» **Short task**
Please express every line of the items below as a Markdown table with two columns, Row and Line. Number each line in order and leave out any blank lines.

[Records from a collection]
-- Start --
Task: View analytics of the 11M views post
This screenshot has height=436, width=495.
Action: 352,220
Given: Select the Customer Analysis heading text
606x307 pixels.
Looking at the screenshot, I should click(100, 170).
-- End --
» **Written solution**
| Row | Line |
|---|---|
| 1 | Task: View analytics of the 11M views post |
| 2 | This screenshot has height=436, width=495. |
| 3 | Action: 352,220 |
| 4 | Given: Select the Customer Analysis heading text |
| 5 | 606x307 pixels. |
| 6 | Looking at the screenshot, I should click(100, 170). |